Chicago Journal of International Law


Once upon a time in Minnesota, a student approached a neophyte foreign and international law librarian, and asked for legal resources on the rights of gays in the military in Europe. After much searching, the librarian found hardly any publications written on the topic in any language. That challenging (yet wondrous) quest for resources taught the librarian a very important lesson. When little is published on an area of law, it is very difficult to research that area. And if you do find literature to fill such a gap, make a note of it. And then tell the world! I was that young librarian, and this article is my attempt to tell the world about some of the gaps in the foreign and international law literature that I have observed throughout the years.
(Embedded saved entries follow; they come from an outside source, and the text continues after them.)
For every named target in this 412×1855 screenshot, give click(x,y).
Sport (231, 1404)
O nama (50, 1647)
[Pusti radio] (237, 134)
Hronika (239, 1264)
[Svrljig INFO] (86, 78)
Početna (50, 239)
These observations are derived not only from reference questions, but also from my review of research tools, publishers' catalogs, bibliographies, footnote references, and other materials that have crossed my desk. While I have scanned the literature in selecting materials to build foreign, comparative, and international law collections at two institutions (Minnesota and Chicago), I have done no systematic search. Still, I think those who read the literature on a regular basis would confirm most of my impressions. Part II of this article addresses the problem of finding translations of primary legal sources. Part III details the gaps in, and inadequacies of, international legal research resources. And in Part IV, I bemoan the dearth of literature on certain topics and the under-representation of particular viewpoints in the scholarship on foreign, comparative, and international law.